Bonneau et al. (2012) develop criteria against which to judge
proposed new mechanisms:
* Security:
- Physical observation: shoulder surfing, video recording, sound recording, thermal imaging
- Targeted impersonation: acquaintance or skilled investigator
- Online guessing: server constrains per-user rate of guess attempts
- Offline guessing: attacker's computational resources constrained
- Internal observation: attacker compromises channels, even any crypto on those channels (keyboard, SSL)
- Leaks: compromise at one account doesn't affect others
- Phishing: simulation of real server doesn't affect others
- Theft: physical object can't be used by another user
- Trusted third party: none
- Privacy: explicit consent, unlinkable
* Usability:
- Memoryless: humans don't have to remember secrets
- Scalable for users: any burden should scale to hundreds of accounts
- Nothing to carry: no hardware required, or at least not hardware user doesn't already always carry
- Physically effortless: no typing or physical motions, or at least not beyond pushing a button or speaking
- Easy to learn: no training or reminding
- Efficient: time to authenticate is short, and time to enroll is at least reasonable
- Infrequent errors: low false reject rate
- Easy recovery from loss: including latency, convenience, and assured recovery
* Deployability:
- Accessible: physical disabilities and conditions don't prevent use
- Cost: negligible per user, or at least plausible for startups with no per-user revenue stream
- Server compatible: nothing special required on server/verifier end
- Browser compatible: doesn't require (non-standard) plugins
- Mature: well tested and fielded beyond research
- Non-proprietary: published openly and not encumbered by IP
Evaluating many proposed schemes for replacing passwords, Bonnaeu et al. conclude
that though they generally offer better security, they tend to offer worse
deployability, and usability is sometimes better and sometimes worse.

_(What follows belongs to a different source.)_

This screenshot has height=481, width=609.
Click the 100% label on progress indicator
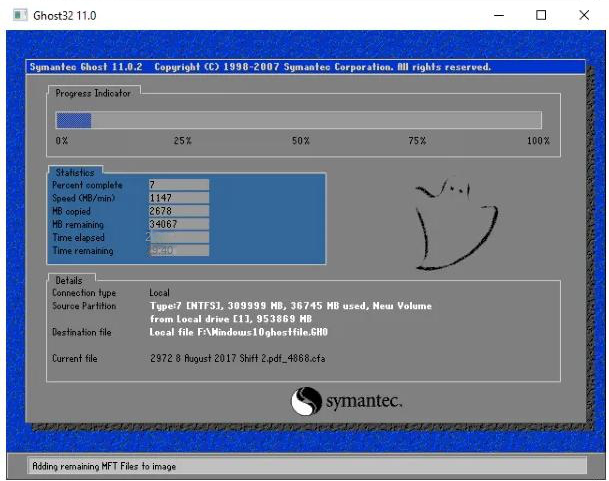point(538,141)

It
seems that passwords are here to stay, at least for now. Bonnaeu et al. observe
that most of the schemes that compare favorably to passwords involve
single sign on...
### Single sign on
With **single sign on** (SSO), a user enrolls with many service providers (SPs),
shares authentication secrets, e.g. password, with each SP, but authenticates
only once to the SSO service. Thereafter, the SSO manages authentication.
Note that the SSO can trivially impersonate the user: the SSO has to be trusted.
Variants of SSO include **true SSO**, in which the SSO does authentication
and the SPs simply trust the SSO when it asserts the identity of a use,
and **pseudo SSO**, in which the SSO impersonates the user to the SP
through the SP's own native authentication mechanism. Either way, the SSO
could be **local** to the user's machine or could be running as a remote
or **proxy** service.
Password managers are an example of a typically local pseudo SSO offering
a limited degree of automation. Browsers that remember passwords and synch
them across machines are an example of something approaching a proxy pseudo SSO.
Examples of proxy true SSOs include Kerberos and third-party authentication by
Google/Facebook credentials. Local true SSOs are harder to exemplify, as they
necessitate the remote SP trusting the user's machine not to lie about the user's
identity; a trusted cryptographic co-processor might be needed here to ensure
that the user cannot subvert the local SSO.